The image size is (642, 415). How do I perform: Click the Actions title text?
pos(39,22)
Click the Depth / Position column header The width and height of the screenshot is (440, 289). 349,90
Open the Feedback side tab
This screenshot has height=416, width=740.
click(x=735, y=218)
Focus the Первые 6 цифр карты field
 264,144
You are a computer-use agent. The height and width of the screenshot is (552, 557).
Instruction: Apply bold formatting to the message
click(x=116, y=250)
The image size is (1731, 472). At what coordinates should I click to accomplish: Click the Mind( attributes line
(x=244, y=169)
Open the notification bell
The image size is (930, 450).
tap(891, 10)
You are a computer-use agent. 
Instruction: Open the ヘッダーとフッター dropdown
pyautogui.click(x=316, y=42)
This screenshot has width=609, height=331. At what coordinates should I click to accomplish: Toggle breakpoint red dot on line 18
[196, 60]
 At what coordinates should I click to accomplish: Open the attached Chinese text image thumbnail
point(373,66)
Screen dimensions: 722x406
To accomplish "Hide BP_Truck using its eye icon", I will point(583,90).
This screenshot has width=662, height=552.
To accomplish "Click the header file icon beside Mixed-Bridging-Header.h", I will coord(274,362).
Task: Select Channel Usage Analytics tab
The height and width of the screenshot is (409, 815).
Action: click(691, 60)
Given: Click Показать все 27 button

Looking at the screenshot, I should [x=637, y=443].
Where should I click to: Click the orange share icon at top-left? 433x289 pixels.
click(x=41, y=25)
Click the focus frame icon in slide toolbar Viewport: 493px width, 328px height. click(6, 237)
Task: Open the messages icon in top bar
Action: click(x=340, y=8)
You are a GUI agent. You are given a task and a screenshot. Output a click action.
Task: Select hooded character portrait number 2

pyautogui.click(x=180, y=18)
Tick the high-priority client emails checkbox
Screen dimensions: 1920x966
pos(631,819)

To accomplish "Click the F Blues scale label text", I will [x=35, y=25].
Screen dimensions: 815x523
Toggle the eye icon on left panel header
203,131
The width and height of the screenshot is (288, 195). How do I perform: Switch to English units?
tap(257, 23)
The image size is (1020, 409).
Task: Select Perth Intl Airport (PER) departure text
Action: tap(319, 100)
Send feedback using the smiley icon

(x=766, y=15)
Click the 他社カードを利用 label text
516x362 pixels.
────────────────
▶ Brief: Please count the lines of the material above that contain the word "what", treating uppercase and lowercase as different, and give only the number.

▶ Written solution: 3